Le premier camp. 1980.

Comment notre grand-père a réuni quinze amis au bord de l'eau, un printemps, et donné le départ sans le savoir.

Aucun d'entre nous n'y était. On le raconte pourtant comme si on y avait été — c'est le propre des histoires qu'on entend cent fois avant de savoir lire.

Printemps 1980. Notre grand-père décide qu'on va camper. Pas seul : avec les copains, les frères, les beaux-frères, les fils en âge de venir. Quinze personnes en tout, peut-être seize. Il dit on prend les voitures, on prend la pêche, on prend trois jours. Personne ne pose de question.

Le matin du départ, c'est un convoi. Des 4×4 chargés à ras bord — Cournil, Méhari, un Land vieux comme le monde. Glacières sur les galeries, cannes en travers, le pain et le vin partout où il reste de la place. Les portes qui claquent, les moteurs qui broutent. La terre qui se met à coller aux pneus dès qu'on quitte le bitume.

Ils roulent jusqu'à un bord d'eau qu'il connaît depuis l'enfance. Un endroit qu'on ne nomme pas, même aujourd'hui, par respect pour le lieu. À l'arrivée, chacun sait quoi faire sans qu'on le lui dise. Les tentes d'un côté. Le feu au centre. Les lignes posées avant même que le café soit prêt.

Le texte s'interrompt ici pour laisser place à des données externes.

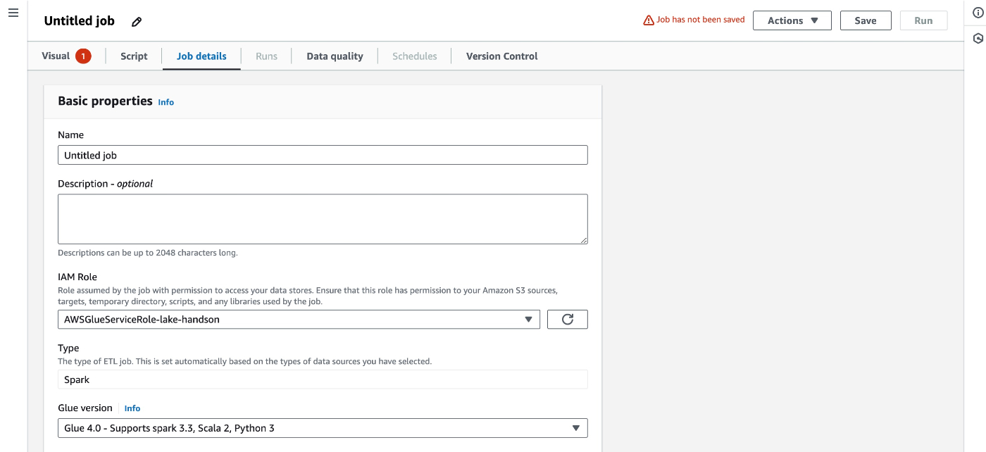This screenshot has height=452, width=986.
Task: Click the red error badge on Visual tab
Action: tap(83, 56)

Trois jours comme ça. On pêche au matin, on dort l'après-midi, on cuisine le soir. Les enfants courent dans les fougères jusqu'à la nuit. Les adultes parlent bas, fort, puis bas encore, selon l'heure. La fumée tient dans les vêtements pendant des semaines.

Il n'a jamais parlé de rituel. Il disait aller au camp. Mais c'en est devenu un, parce qu'il l'a refait l'année suivante. Puis l'année d'après. Et encore après.

Ceux qui écoutaient

On a grandi là-dedans. D'abord dans les fougères, à courir jusqu'à ce qu'on nous rappelle. Puis autour du feu, à écouter. On nous a raconté le convoi du premier matin, les moteurs qui calent dans la montée, la truite que personne n'a jamais crue. On s'est endormis sur ces récits des années avant de comprendre qu'on en hériterait.

C'est nous qui tenons la barre aujourd'hui. Personne ne l'a décidé, ça s'est fait — un été, il a bien fallu que quelqu'un charge les voitures.

On a gardé ce qui compte : le lieu, la date, le feu au centre, les trois jours. On a changé le reste. Le matériel est plus léger, les tentes se montent en cinq minutes, la musique ne vient plus d'un autoradio laissé allumé. On remet à l'eau presque tout ce qu'on prend. On repart en laissant la berge plus propre qu'on l'a trouvée. Le rituel n'a pas été conservé sous cloche : il a été porté.

Ce que ça vaut aujourd'hui

Quarante-six ans plus tard, on retourne au même endroit. Les 4×4 ont vieilli, certains n'ont pas tenu, d'autres roulent encore. Des copains du premier camp sont morts. D'autres sont devenus grands-pères à leur tour. Le feu, lui, on l'allume toujours pareil.

Et le cercle s'est élargi. Il y a longtemps qu'on n'y vient plus seulement par le sang. On y vient parce que quelqu'un vous a emmené une fois, et que vous êtes revenu. C'est la seule condition d'entrée, et elle n'a jamais été écrite nulle part.

C'est ça, Campêche. Pas une marque de territoire. Pas du folklore. Un camp ouvert par notre grand-père en 1980, qui a pensé à inviter ses amis, à charger les voitures, à prévoir trois jours de plus que nécessaire — et des gens qui, depuis, continuent d'y aller.

Le rituel est plus vieux que la marque. La marque ne fait que l'écrire.